Werkwijze bepalend voor erkenning kerkelijk werker
„Het gebruikmaken van de gaven van de kerkelijk werker kan pas als hier een goede visie achter schuilgaat. Het lijkt me zinvol om duidelijke afspraken te maken.”
Dit zei drs. P. J. Vergunst, algemeen secretaris van de Gereformeerde Bond in de Nederlandse Hervormde Kerk, woensdag op de ontmoetingsdag van de hervormd-gereformeerde sectie van de landelijke federatie van kerkelijk werkers. „Waar in broederlijke eensgezindheid samengewerkt wordt, zal de kerkelijk werker zijn eigen plaats met vreugde innemen.”
Voorzitter C. Breugman, kerkelijk werker in Groot-Ammers, vertolkte woensdag de onvrede onder de kerkelijk werkers. „Het gaat ons er niet om dezelfde status te verkrijgen als een predikant, maar om meer begrip voor de eenzijdigheid van ons werk”, zei hij. „Het komt nogal eens voor dat de kerkelijk werker opdraait voor de lastige klusjes. Vaak wordt hij als de hulp van de predikant gezien en ook zo genoemd. Hoe kunnen we hem de plaats geven die hij verdient?”

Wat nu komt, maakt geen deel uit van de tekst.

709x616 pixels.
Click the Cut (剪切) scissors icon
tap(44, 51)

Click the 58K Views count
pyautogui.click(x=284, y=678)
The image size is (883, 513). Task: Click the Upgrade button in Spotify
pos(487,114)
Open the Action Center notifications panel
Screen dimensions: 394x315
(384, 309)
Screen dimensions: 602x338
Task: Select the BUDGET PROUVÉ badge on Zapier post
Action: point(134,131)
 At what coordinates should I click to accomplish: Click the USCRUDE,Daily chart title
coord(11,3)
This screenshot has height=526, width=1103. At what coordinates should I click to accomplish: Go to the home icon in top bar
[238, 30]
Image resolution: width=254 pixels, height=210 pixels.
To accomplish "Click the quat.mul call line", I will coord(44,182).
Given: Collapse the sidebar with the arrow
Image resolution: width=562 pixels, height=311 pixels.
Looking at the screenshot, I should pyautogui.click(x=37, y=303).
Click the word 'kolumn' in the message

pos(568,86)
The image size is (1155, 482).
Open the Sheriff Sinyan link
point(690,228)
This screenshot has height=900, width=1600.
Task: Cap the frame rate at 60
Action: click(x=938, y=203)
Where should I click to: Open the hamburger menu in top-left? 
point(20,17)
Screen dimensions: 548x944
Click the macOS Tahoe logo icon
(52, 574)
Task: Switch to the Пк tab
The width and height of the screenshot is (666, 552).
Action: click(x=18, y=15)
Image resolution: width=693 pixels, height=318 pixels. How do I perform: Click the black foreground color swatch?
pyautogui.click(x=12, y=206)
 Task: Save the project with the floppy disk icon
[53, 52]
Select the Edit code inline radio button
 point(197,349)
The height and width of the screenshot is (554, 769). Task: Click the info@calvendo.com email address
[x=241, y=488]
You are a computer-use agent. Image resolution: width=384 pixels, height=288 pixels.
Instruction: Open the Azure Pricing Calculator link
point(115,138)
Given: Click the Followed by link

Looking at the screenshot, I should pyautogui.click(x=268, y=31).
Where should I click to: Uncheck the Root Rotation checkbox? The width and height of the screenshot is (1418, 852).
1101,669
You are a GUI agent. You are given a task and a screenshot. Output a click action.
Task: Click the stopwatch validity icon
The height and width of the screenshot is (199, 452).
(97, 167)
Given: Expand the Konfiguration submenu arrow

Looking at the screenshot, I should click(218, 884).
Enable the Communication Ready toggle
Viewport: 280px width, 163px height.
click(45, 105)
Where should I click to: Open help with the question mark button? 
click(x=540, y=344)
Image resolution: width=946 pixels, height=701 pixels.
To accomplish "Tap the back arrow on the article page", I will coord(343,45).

Vergunst ging in zijn inleiding over ”De positie van de kerkelijk werker in de gemeente” in op deze onvrede over de positie en op het imagoprobleem, als zou de kerkelijk werker de loopjongen van de predikant zijn. „Het is voor eenieder nodig zichzelf kritisch te bezien. Het gaat niet om de arbeid van de kerkelijk werker op zich, maar om zijn dienst. Het gaat erom hoe we de gemeente zo goed mogelijk kunnen bearbeiden.”
Door over de ontevredenheid van de kerkelijk werker te spreken blijft dit beeld, aldus de algemeen secretaris, makkelijk hangen. „Calvijn noemt dat het vereist kan zijn om in specifieke situaties deskundigen aan te stellen: hier hebt u de kerkelijk werker. Zijn werk is van belang, opdat de dienaar van het Woord tot concentratie op zijn eerste werk, het preken, kan komen. De kerkelijk werker is geen hulpje maar een assistent. De gemeente kent wel veel activiteiten, maar de predikant is geen activiteitenman.”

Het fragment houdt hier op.